Points-based Limiter #5757

kirillplatonov · 2023-01-31T18:28:58Z

The existing leaky bucket limiter supports request-based rate limiting. Some APIs like provide points-based limiters. For example Shopify GraphQL API:
We're given 1000 points max. Every API request has its cost and returns the remaining points in response. The bucket is refilled at a rate of X points per second.

It would be great if Sidekiq Enterprise could support this use case as well.

References:
https://shopify.dev/api/usage/rate-limits#graphql-admin-api-rate-limits

mperham · 2023-01-31T18:34:03Z

If Shopify wanted to contribute an official limiter I would consider it but this is pretty hyper-specialized for me to build and support long-term. I generally don't build things which are only used for one site. Are there any other points-based limiters elsewhere? Can we build a standard limiter that works with all of those sites, esp if those sites add response headers which mutate the limiter logic somehow (for example, a hypothetical X-Limiter-Points-Consumed: 10.75)?
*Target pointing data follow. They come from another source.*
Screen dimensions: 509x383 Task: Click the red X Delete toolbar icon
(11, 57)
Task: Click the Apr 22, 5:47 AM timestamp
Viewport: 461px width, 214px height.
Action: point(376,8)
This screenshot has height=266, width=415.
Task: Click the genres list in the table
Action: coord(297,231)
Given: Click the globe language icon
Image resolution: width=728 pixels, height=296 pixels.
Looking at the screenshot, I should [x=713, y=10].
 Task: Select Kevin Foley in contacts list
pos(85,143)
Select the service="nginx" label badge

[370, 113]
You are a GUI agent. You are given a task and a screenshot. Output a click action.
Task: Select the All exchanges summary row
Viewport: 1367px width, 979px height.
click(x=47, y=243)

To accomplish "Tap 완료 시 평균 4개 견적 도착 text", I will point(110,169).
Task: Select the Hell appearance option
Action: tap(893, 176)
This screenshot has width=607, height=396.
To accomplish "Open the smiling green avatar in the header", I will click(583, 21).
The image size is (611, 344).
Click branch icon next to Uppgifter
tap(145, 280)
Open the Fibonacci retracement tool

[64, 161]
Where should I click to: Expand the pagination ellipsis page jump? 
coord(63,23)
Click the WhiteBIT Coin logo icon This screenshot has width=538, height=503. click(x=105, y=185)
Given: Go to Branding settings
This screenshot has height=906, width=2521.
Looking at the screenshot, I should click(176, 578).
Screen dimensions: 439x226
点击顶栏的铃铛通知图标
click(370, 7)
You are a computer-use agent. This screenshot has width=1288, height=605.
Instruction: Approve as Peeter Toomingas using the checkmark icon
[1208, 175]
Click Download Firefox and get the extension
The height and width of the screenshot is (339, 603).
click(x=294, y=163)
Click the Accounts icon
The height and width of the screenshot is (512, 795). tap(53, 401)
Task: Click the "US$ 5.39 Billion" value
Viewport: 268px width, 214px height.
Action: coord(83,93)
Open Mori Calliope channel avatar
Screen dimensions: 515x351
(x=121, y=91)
kirillplatonov · 2023-01-31T19:20:41Z

Point-based limits seem to be pretty common for GraphQL-based APIs. It's used to limit the complexity of queries made during a certain period.

I found a few other GraphQL APIs that use a similar approach to rate limits:
https://docs.github.com/en/graphql/overview/resource-limitations#rate-limit
https://developers.linear.app/docs/graphql/working-with-the-graphql-api/rate-limiting#api-request-complexity-limits
https://developer.monday.com/api-reference/docs/rate-limits

What makes it hyper-specialized on Shopify is the combination of point limits with a leaky bucket. I guess having just a standard points-based limiter that limits the number of points for a certain period should be enough for most cases. The logic for fetching remaining points should definitely be part of the application code as some APIs return it in headers and some in the response body. The app could just write back the remaining number to Sidekiq. For example:

limiter = Sidekiq::Limiter.points("shopify-graphql-#{user_id}", 1000, 20) # 1000 points every 20 seconds
limiter.within_limit do
  # make graphql call and fetch remaining points from response
  limiter.remaining(850)
end

Alternatively, we can pass to limiter how many points has been consumed:

limiter = Sidekiq::Limiter.points("shopify-graphql-#{user_id}", 1000, 20) # 1000 points every 20 seconds
limiter.within_limit do
  # make graphql call and fetch consumed points from response
  limiter.points_consumed(150)
end

mperham · 2023-02-01T21:18:08Z

I think the points aspect is perfectly normal, points are just drops in the leaky bucket. You get back X drops per second or minutes.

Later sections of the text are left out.